=== TASK STATEMENT ===
Can you copy out the listing below word for word, every line of it?

— start of EXERCISE DATA —

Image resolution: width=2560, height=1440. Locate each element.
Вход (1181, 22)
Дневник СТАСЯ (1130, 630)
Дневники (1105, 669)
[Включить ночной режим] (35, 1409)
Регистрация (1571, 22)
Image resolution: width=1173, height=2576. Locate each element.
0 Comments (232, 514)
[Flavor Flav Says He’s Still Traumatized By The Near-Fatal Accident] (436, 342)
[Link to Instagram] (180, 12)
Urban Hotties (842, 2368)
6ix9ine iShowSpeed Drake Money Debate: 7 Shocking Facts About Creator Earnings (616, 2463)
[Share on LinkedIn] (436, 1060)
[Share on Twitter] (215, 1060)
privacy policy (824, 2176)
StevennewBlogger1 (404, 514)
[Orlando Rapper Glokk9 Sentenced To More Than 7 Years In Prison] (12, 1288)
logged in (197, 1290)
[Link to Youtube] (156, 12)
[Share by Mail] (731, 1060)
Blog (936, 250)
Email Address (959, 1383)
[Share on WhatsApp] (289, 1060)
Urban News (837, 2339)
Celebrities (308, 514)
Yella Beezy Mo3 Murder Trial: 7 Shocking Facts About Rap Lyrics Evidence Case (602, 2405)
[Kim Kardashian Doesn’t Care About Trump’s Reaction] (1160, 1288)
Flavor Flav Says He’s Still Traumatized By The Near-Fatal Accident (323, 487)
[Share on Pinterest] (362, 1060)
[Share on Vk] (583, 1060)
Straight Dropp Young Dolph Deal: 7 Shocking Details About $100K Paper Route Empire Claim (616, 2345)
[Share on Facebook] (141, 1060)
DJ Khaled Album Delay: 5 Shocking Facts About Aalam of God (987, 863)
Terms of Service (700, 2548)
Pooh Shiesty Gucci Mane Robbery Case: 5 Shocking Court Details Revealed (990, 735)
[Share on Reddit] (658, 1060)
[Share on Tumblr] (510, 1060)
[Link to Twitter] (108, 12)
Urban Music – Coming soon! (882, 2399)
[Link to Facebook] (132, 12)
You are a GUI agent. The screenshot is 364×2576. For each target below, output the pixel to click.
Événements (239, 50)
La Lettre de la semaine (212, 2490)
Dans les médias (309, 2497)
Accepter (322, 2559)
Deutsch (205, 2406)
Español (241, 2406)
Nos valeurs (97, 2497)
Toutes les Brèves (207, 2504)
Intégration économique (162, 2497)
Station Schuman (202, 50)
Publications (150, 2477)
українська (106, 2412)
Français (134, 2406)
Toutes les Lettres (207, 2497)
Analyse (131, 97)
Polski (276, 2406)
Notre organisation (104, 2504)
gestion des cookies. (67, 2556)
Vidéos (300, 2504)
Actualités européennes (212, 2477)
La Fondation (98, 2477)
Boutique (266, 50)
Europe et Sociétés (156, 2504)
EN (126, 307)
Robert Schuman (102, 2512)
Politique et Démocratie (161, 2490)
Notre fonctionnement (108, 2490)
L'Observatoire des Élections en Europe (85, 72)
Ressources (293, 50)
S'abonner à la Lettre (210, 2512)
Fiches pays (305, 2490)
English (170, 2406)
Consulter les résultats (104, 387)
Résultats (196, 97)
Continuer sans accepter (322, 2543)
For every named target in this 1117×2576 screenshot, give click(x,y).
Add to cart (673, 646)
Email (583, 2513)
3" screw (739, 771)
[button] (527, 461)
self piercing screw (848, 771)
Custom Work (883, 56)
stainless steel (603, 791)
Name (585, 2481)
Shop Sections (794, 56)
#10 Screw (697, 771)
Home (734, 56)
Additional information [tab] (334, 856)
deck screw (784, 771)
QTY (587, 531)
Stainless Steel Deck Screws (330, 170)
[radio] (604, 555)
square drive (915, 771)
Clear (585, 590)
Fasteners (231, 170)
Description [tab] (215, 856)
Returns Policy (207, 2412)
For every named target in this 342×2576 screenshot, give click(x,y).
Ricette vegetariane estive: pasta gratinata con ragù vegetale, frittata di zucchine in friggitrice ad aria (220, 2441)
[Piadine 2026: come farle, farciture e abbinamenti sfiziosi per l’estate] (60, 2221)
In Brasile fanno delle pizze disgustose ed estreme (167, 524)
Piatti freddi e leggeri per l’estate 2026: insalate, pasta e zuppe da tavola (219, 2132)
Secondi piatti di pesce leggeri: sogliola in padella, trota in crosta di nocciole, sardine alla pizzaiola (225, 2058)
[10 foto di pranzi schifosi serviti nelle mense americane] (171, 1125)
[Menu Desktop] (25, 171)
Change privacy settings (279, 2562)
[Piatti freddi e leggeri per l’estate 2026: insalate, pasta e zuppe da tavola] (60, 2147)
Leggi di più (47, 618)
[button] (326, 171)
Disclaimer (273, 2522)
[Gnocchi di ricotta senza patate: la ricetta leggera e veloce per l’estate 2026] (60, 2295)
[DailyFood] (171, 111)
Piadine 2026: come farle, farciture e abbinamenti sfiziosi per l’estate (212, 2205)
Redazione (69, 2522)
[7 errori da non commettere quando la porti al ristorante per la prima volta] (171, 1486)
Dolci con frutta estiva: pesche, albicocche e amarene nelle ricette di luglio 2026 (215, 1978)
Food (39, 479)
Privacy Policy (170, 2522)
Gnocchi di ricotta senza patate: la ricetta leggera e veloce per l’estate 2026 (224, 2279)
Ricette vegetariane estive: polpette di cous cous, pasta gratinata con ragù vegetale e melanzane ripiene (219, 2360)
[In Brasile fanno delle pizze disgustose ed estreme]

— end of EXERCISE DATA —

=== THE OUTPUT ===
Image resolution: width=2560, height=1440. Locate each element.
Вход (1181, 22)
Дневник СТАСЯ (1130, 630)
Дневники (1105, 669)
[Включить ночной режим] (35, 1409)
Регистрация (1571, 22)
Image resolution: width=1173, height=2576. Locate each element.
0 Comments (232, 514)
[Flavor Flav Says He’s Still Traumatized By The Near-Fatal Accident] (436, 342)
[Link to Instagram] (180, 12)
Urban Hotties (842, 2368)
6ix9ine iShowSpeed Drake Money Debate: 7 Shocking Facts About Creator Earnings (616, 2463)
[Share on LinkedIn] (436, 1060)
[Share on Twitter] (215, 1060)
privacy policy (824, 2176)
StevennewBlogger1 (404, 514)
[Orlando Rapper Glokk9 Sentenced To More Than 7 Years In Prison] (12, 1288)
logged in (197, 1290)
[Link to Youtube] (156, 12)
[Share by Mail] (731, 1060)
Blog (936, 250)
Email Address (959, 1383)
[Share on WhatsApp] (289, 1060)
Urban News (837, 2339)
Celebrities (308, 514)
Yella Beezy Mo3 Murder Trial: 7 Shocking Facts About Rap Lyrics Evidence Case (602, 2405)
[Kim Kardashian Doesn’t Care About Trump’s Reaction] (1160, 1288)
Flavor Flav Says He’s Still Traumatized By The Near-Fatal Accident (323, 487)
[Share on Pinterest] (362, 1060)
[Share on Vk] (583, 1060)
Straight Dropp Young Dolph Deal: 7 Shocking Details About $100K Paper Route Empire Claim (616, 2345)
[Share on Facebook] (141, 1060)
DJ Khaled Album Delay: 5 Shocking Facts About Aalam of God (987, 863)
Terms of Service (700, 2548)
Pooh Shiesty Gucci Mane Robbery Case: 5 Shocking Court Details Revealed (990, 735)
[Share on Reddit] (658, 1060)
[Share on Tumblr] (510, 1060)
[Link to Twitter] (108, 12)
Urban Music – Coming soon! (882, 2399)
[Link to Facebook] (132, 12)
You are a GUI agent. The screenshot is 364×2576. For each target below, output the pixel to click.
Événements (239, 50)
La Lettre de la semaine (212, 2490)
Dans les médias (309, 2497)
Accepter (322, 2559)
Deutsch (205, 2406)
Español (241, 2406)
Nos valeurs (97, 2497)
Toutes les Brèves (207, 2504)
Intégration économique (162, 2497)
Station Schuman (202, 50)
Publications (150, 2477)
українська (106, 2412)
Français (134, 2406)
Toutes les Lettres (207, 2497)
Analyse (131, 97)
Polski (276, 2406)
Notre organisation (104, 2504)
gestion des cookies. (67, 2556)
Vidéos (300, 2504)
Actualités européennes (212, 2477)
La Fondation (98, 2477)
Boutique (266, 50)
Europe et Sociétés (156, 2504)
EN (126, 307)
Robert Schuman (102, 2512)
Politique et Démocratie (161, 2490)
Notre fonctionnement (108, 2490)
L'Observatoire des Élections en Europe (85, 72)
Ressources (293, 50)
S'abonner à la Lettre (210, 2512)
Fiches pays (305, 2490)
English (170, 2406)
Consulter les résultats (104, 387)
Résultats (196, 97)
Continuer sans accepter (322, 2543)
For every named target in this 1117×2576 screenshot, give click(x,y).
Add to cart (673, 646)
Email (583, 2513)
3" screw (739, 771)
[button] (527, 461)
self piercing screw (848, 771)
Custom Work (883, 56)
stainless steel (603, 791)
Name (585, 2481)
Shop Sections (794, 56)
#10 Screw (697, 771)
Home (734, 56)
Additional information [tab] (334, 856)
deck screw (784, 771)
QTY (587, 531)
Stainless Steel Deck Screws (330, 170)
[radio] (604, 555)
square drive (915, 771)
Clear (585, 590)
Fasteners (231, 170)
Description [tab] (215, 856)
Returns Policy (207, 2412)
For every named target in this 342×2576 screenshot, give click(x,y).
Ricette vegetariane estive: pasta gratinata con ragù vegetale, frittata di zucchine in friggitrice ad aria (220, 2441)
[Piadine 2026: come farle, farciture e abbinamenti sfiziosi per l’estate] (60, 2221)
In Brasile fanno delle pizze disgustose ed estreme (167, 524)
Piatti freddi e leggeri per l’estate 2026: insalate, pasta e zuppe da tavola (219, 2132)
Secondi piatti di pesce leggeri: sogliola in padella, trota in crosta di nocciole, sardine alla pizzaiola (225, 2058)
[10 foto di pranzi schifosi serviti nelle mense americane] (171, 1125)
[Menu Desktop] (25, 171)
Change privacy settings (279, 2562)
[Piatti freddi e leggeri per l’estate 2026: insalate, pasta e zuppe da tavola] (60, 2147)
Leggi di più (47, 618)
[button] (326, 171)
Disclaimer (273, 2522)
[Gnocchi di ricotta senza patate: la ricetta leggera e veloce per l’estate 2026] (60, 2295)
[DailyFood] (171, 111)
Piadine 2026: come farle, farciture e abbinamenti sfiziosi per l’estate (212, 2205)
Redazione (69, 2522)
[7 errori da non commettere quando la porti al ristorante per la prima volta] (171, 1486)
Dolci con frutta estiva: pesche, albicocche e amarene nelle ricette di luglio 2026 (215, 1978)
Food (39, 479)
Privacy Policy (170, 2522)
Gnocchi di ricotta senza patate: la ricetta leggera e veloce per l’estate 2026 (224, 2279)
Ricette vegetariane estive: polpette di cous cous, pasta gratinata con ragù vegetale e melanzane ripiene (219, 2360)
[In Brasile fanno delle pizze disgustose ed estreme]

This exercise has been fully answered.